Direction >> Rewrite the listing from the line with "999x786 pixels. Task: Click" up to and including the line with "Looking at the screenshot, I should click(x=781, y=962).", changing "yellow" to "orange" and leaving everything else unchanged.

☆ ☆ ☆ ☆ ☆ ☆ ☆

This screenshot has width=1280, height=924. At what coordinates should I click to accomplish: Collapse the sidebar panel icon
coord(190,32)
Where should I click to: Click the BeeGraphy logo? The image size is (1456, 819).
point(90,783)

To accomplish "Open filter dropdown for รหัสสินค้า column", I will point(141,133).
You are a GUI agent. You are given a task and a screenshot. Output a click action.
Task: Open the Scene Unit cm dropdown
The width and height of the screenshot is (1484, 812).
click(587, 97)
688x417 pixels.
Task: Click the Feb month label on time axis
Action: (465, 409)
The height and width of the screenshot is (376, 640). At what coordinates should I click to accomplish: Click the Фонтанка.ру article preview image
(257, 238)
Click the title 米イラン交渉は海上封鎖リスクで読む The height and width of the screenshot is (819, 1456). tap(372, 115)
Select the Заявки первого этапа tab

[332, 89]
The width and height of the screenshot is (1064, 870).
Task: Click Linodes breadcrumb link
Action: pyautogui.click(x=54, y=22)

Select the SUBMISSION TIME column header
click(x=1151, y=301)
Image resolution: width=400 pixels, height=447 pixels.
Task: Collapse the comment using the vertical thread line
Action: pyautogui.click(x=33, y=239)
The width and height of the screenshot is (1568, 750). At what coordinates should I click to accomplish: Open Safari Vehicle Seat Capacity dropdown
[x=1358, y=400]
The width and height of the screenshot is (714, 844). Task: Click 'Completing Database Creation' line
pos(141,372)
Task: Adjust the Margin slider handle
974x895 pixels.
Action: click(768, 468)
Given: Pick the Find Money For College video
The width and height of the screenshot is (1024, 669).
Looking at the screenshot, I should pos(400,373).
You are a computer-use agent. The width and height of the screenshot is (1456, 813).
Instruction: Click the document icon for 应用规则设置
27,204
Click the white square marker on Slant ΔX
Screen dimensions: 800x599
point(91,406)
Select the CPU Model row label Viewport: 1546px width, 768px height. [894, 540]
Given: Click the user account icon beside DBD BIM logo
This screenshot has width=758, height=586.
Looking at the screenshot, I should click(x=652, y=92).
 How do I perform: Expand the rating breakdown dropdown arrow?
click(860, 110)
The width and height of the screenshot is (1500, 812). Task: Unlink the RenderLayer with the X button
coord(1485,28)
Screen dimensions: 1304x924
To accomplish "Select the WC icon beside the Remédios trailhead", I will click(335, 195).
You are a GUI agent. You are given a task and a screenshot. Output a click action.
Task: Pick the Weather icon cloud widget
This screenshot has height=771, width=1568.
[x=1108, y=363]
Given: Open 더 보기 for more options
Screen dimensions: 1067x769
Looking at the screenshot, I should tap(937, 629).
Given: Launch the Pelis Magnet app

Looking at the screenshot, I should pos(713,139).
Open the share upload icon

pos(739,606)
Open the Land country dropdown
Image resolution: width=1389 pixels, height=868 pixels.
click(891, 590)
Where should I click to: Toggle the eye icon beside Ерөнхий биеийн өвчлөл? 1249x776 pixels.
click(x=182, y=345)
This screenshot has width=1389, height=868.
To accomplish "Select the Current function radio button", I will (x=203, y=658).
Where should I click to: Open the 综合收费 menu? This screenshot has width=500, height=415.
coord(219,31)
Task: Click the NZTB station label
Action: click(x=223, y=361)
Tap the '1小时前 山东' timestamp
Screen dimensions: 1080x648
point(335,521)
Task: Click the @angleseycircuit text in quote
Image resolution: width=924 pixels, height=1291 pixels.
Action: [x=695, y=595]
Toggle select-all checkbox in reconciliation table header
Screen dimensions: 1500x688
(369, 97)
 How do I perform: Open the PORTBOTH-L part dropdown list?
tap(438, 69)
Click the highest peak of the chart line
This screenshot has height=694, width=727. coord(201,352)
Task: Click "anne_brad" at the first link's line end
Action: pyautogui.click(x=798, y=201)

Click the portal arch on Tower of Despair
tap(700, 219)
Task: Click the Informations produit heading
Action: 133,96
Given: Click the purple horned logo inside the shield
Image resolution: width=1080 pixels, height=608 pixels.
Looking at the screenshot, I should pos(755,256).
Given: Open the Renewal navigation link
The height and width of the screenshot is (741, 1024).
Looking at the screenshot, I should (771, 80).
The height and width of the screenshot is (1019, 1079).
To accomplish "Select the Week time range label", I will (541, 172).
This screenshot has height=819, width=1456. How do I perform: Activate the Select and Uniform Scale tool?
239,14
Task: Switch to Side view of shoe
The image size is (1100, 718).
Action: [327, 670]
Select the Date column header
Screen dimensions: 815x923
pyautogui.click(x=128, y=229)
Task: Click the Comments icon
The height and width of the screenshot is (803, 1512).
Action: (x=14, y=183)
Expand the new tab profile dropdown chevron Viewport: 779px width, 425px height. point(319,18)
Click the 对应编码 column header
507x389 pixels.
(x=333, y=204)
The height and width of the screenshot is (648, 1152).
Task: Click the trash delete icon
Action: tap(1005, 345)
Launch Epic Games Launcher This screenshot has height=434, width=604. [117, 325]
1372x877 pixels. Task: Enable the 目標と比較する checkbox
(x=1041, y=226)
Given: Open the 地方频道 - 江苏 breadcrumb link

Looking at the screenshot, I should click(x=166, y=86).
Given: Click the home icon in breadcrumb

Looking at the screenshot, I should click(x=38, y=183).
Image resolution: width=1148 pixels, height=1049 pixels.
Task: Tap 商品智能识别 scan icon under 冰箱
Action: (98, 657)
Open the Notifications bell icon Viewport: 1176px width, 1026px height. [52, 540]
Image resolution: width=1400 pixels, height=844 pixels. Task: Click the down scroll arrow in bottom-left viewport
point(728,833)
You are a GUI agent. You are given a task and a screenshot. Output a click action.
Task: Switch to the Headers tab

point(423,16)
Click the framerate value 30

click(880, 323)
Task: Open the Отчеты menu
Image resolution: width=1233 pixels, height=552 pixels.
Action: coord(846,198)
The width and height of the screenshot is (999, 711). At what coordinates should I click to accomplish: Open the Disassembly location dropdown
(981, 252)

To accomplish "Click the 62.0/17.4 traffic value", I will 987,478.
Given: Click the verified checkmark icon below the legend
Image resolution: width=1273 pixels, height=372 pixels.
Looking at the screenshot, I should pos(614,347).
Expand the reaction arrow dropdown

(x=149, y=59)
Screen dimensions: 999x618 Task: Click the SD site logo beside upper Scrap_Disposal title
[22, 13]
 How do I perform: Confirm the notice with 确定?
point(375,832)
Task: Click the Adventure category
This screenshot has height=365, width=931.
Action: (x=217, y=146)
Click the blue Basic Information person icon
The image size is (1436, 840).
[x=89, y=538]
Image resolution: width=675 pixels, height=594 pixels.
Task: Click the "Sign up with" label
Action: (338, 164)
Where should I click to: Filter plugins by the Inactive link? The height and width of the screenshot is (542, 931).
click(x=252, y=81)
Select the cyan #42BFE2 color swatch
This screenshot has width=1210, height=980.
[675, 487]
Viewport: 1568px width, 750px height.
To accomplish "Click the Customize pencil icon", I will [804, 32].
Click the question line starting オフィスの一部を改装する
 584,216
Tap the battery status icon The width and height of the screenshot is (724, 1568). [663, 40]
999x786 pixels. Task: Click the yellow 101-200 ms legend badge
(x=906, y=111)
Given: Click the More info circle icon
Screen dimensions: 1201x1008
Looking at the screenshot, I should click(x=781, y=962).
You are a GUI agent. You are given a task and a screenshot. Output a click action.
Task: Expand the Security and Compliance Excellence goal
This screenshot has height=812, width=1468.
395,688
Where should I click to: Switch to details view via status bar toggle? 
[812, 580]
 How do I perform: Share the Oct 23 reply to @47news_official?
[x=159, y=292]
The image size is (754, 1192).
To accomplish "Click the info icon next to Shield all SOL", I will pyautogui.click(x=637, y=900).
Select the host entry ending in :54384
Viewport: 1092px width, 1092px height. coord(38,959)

☆ ☆ ☆ ☆ ☆ ☆ ☆

Full answer >>
999x786 pixels. Task: Click the orange 101-200 ms legend badge
(x=906, y=111)
Given: Click the More info circle icon
Screen dimensions: 1201x1008
Looking at the screenshot, I should click(x=781, y=962).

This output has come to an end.